Another important warning from Urías concerns what he calls “Partisan functioning of security forces”, that poses a direct threat against millions of citizens who think differently. Such a nefarious force could only, in the professor’s view, be fought with a powerful and independent judiciary, capable of fulfilling its task of guaranteeing rights and curbing power. However, the Spanish professor does not see this being discussed in Spanish universities: “In colleges we will continue to explain the Constitution, fundamental rights and democracy. But these concepts are no longer alluding to a Spanish reality”, he says.

The harassment of democracy, as can be seen, is something that occupies the thoughts of many legal scholars, in various places around the globe. Even so, it cannot be said that there was a definitive victory for materialism and cynicism, as our time is also “marked by an unprecedented reconciliation with humanist foundations”, as Lipovetsky highlights.

But, in a context in which the Democratic State of Law is in crisis and at risk, what is the role of jurists? Perhaps one of the answers can be found in this text by Celso Furtado, in his Essays on culture. In the text, he emphasizes the importance of pursuing the ideal, the utopia, which, in his words, “anticipates the expansion of the horizon of potentialities open to man”. For Furtado, in times of crisis, intellectuals and thinkers need to act, analyzing social reality, and removing irrationality. “It is up to them to shed light on the nooks and crannies of history, where the crimes committed by those who abuse power are hidden; it is up to them to listen and translate the anxieties and aspirations of social forces still without means expression itself”.

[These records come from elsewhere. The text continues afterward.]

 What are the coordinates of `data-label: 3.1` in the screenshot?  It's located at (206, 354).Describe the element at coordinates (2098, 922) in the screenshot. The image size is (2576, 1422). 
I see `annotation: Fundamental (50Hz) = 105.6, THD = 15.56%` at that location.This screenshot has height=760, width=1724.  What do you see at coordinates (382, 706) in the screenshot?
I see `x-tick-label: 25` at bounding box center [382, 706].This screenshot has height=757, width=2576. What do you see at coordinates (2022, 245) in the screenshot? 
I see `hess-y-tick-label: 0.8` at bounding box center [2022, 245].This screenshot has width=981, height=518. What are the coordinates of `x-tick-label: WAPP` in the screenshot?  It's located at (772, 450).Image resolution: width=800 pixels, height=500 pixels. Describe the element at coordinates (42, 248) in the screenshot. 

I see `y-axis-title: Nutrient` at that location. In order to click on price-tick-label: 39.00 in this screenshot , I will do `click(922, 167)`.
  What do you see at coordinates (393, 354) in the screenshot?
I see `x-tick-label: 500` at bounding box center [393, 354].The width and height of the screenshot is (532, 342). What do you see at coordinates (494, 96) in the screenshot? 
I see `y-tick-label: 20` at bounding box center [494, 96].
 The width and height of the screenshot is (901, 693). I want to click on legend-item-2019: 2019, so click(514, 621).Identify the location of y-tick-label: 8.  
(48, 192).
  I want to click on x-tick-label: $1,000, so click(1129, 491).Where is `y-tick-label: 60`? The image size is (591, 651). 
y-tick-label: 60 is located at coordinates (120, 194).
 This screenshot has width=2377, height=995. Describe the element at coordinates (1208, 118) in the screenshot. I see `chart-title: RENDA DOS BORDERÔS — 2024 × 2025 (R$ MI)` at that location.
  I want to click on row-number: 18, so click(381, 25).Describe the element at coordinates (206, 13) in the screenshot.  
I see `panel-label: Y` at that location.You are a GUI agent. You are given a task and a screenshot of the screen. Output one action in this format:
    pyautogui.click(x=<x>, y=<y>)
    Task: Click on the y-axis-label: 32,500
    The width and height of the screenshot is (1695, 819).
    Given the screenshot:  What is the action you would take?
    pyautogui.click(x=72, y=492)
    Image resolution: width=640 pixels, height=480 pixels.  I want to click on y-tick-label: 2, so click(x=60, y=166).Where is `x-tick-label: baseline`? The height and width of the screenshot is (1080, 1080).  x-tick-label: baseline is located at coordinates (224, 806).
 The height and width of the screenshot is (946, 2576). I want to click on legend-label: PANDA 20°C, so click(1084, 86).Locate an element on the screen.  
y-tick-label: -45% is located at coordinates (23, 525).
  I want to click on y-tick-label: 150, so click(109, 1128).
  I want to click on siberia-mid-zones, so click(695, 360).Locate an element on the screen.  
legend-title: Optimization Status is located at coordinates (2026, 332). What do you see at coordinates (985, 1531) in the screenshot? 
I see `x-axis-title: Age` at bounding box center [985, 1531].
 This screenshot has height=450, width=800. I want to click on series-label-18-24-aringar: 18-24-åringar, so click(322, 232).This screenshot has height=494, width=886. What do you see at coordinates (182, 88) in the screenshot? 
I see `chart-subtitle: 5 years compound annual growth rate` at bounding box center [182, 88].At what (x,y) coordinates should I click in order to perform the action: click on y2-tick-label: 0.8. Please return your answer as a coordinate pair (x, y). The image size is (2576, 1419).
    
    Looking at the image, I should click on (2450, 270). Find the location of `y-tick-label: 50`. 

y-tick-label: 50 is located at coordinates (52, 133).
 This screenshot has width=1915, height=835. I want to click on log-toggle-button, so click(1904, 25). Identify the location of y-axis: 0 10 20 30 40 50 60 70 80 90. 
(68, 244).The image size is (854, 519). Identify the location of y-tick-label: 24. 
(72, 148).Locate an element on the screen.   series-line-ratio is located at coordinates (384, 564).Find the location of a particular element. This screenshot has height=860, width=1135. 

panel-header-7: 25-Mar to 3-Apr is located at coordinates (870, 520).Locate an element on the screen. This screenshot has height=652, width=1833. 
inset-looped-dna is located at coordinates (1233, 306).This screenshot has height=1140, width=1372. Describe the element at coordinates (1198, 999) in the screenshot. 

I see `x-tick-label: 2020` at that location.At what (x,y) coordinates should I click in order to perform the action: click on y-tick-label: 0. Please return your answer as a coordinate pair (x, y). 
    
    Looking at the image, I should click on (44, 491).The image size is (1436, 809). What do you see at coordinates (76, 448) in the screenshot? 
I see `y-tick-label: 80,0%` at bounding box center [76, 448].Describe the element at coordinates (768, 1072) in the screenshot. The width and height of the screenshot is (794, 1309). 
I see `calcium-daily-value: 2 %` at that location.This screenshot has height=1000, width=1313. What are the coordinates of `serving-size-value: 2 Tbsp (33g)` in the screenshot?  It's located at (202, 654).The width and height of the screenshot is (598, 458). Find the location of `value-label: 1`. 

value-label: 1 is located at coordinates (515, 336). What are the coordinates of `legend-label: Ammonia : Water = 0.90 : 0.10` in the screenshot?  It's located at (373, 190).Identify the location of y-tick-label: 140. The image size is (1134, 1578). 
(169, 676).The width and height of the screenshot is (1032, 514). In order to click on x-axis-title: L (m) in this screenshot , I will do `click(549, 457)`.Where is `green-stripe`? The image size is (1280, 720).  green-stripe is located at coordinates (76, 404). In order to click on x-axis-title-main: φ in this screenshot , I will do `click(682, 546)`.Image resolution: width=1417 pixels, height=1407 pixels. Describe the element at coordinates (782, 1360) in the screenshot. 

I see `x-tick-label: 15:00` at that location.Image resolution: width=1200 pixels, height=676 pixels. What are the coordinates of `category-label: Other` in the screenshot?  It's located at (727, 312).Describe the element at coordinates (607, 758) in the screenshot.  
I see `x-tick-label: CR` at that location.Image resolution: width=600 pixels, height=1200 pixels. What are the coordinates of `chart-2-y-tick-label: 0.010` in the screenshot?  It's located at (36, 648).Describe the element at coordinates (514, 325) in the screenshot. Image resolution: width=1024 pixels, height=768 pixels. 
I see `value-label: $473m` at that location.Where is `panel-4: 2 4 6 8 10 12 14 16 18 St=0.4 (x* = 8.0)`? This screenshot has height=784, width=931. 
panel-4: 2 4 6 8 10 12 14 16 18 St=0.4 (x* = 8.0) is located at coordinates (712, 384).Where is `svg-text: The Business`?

In this environment, legal scholars, in their work, have the serious task of expressing themselves in order to prevent the Constitution and laws from being interpreted and used against the Rule of Law itself, in a harassment of democracy.

Jose Miguel Garcia Medina, PhD and Master in Law, full professor at Universidade Paranaense and associate professor at UEM. He was a member of the Committee of Jurists appointed by the Federal Senate to prepare the draft that gave rise to the 2015 Civil Procedure Code. He is a lawyer and partner at Medina Guimarães Advogados.